"Hala o odaya giremedin mi!?"
Haerim babasının azarlayışı ile yerine sindi. Bir aydan fazla süredir buradalardı ama henüz Baekhyun'dan sonsuza kadar kurtulamamıştı.
"Onu kimse yalnız bırakmıyor. Her gün kapıda biri nöbet tutuyor. Ne yapabilirim ki?" Baron Namgil kaşlarını çattı. "Ne yap ne et çabuk kurtul ondan. Tabi ilk onun bizden kurtulmasını istemiyorsan."
Haerim yavaşça başını salladı. Chanyeol'ü sadece kendisine ait kılmak istiyorsa bunu yapmak zorundaydı.
Akşam olunca şövalyelerin nöbet değişimi vaktiydi. Haerim sessiz adımlarla etrafını kontrol ederek karanlık koridorda yürüdü. Yakalanırsa sonu kötü olurdu.

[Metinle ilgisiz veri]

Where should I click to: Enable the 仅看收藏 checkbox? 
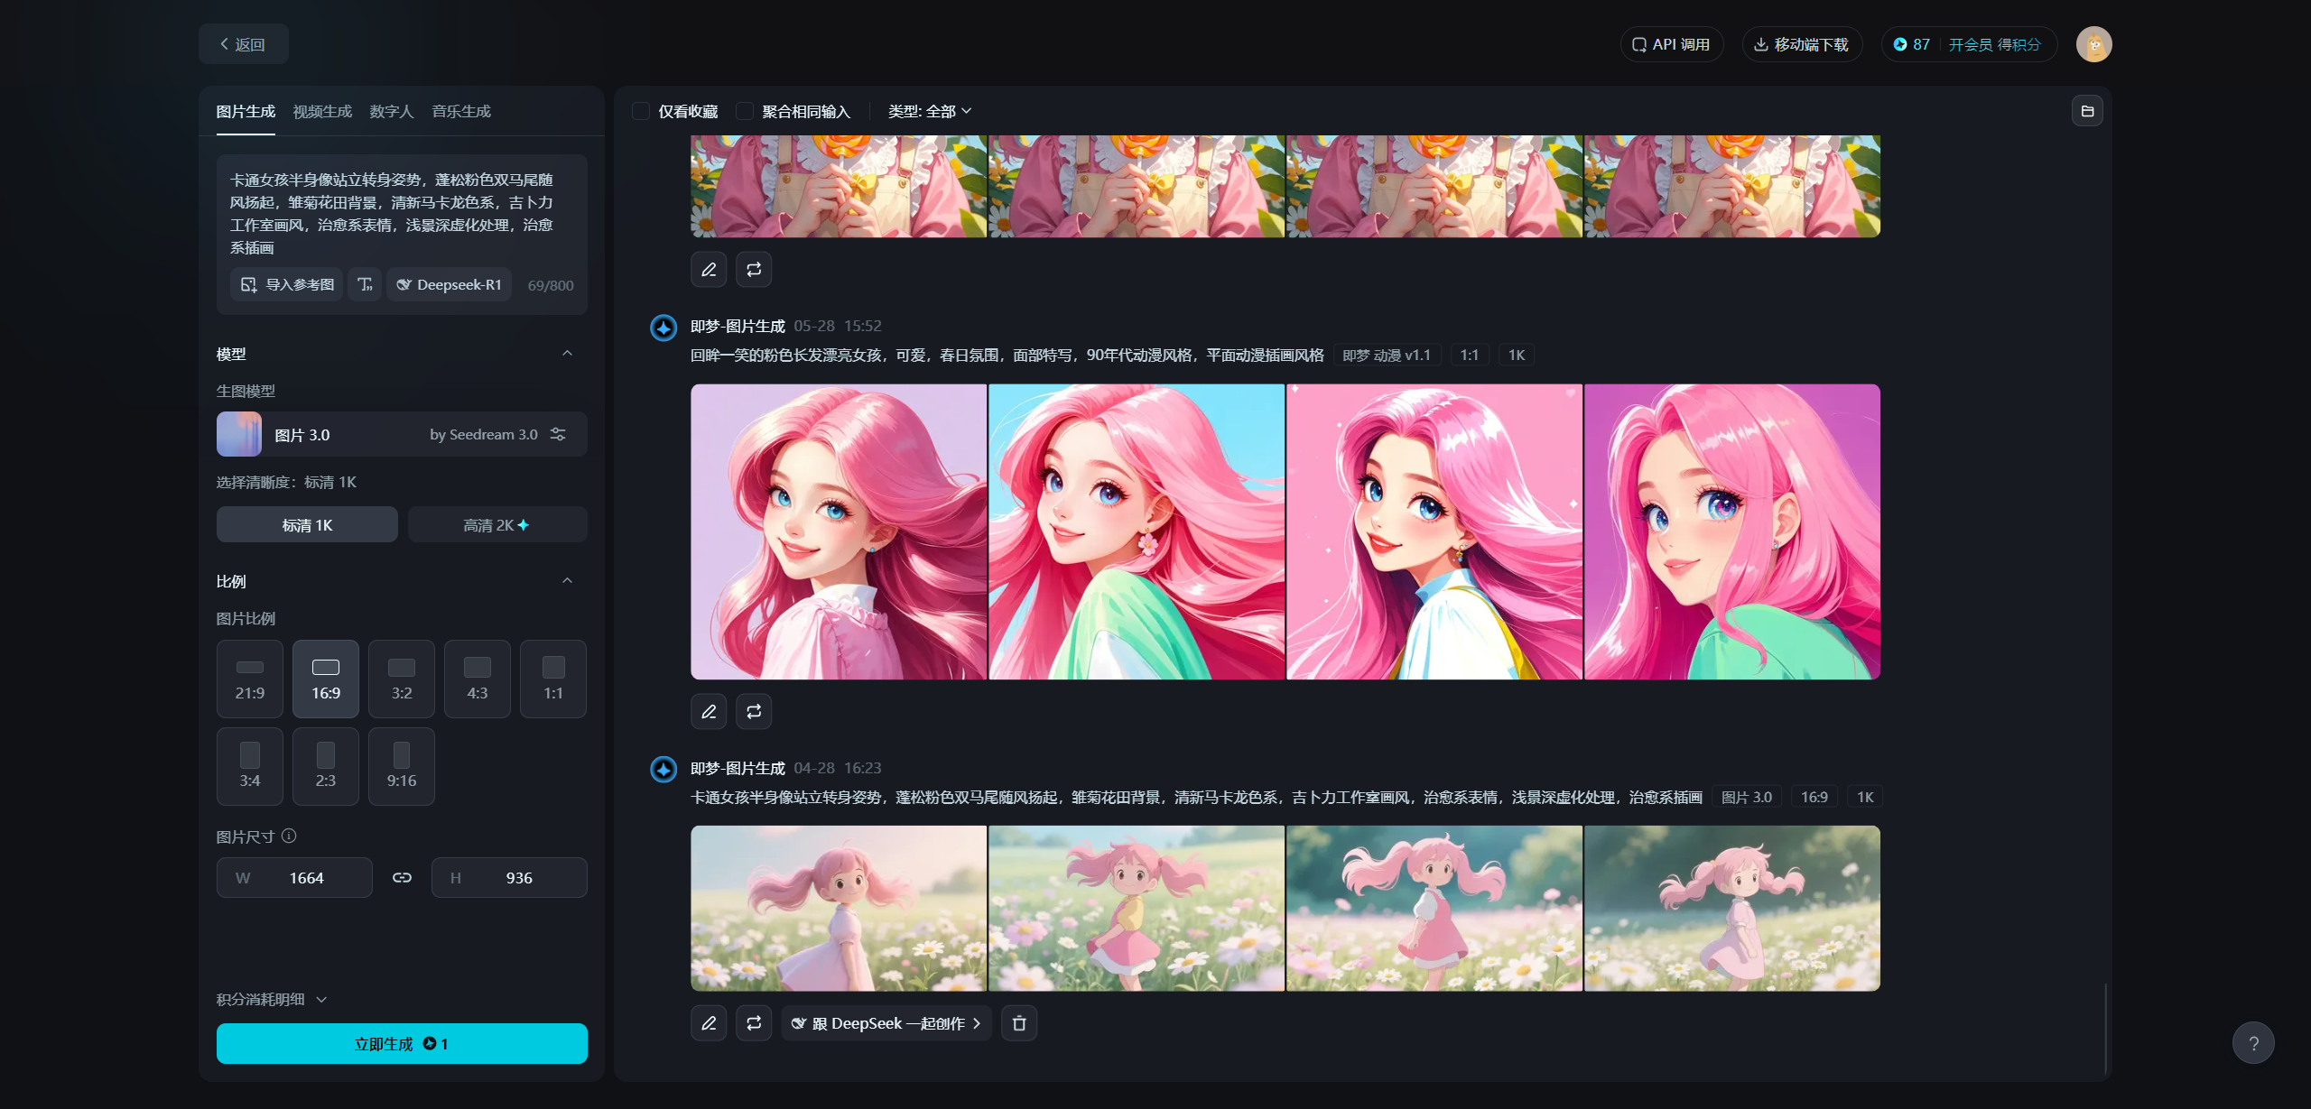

Baekhyun'un odasına kadar gelince etrafta kimseyi görmedi. Herhangi bir sesin çıkmaması için topuklu ayakkabılarını dahi çıkarmıştı.
Elindeki şişeye sırıtarak baktı ve parmak uçlarında yürüyerek kapı ağzına kadar geldi. Kulağını kapıya dayayarak birinin olup olmadığını kontrol etti. Ses çıkmayınca kapının kolunu tuttu.
"Sen kimsin?"
Duyduğu ses ile yutkundu. Gülümseyerek arkasını döndü. Gördüğü şövalye kılıklı adam ile kaşlarını çattı. "Daha beni tanımıyor musun!?" Şövalyenin bakışları bir an özür diler gibi oldu. Haerim kurtulduğunu düşünerek sevinse de şövalyenin ağız hareketi ile birlikte kapıya doğru yapışması aynı anda oldu.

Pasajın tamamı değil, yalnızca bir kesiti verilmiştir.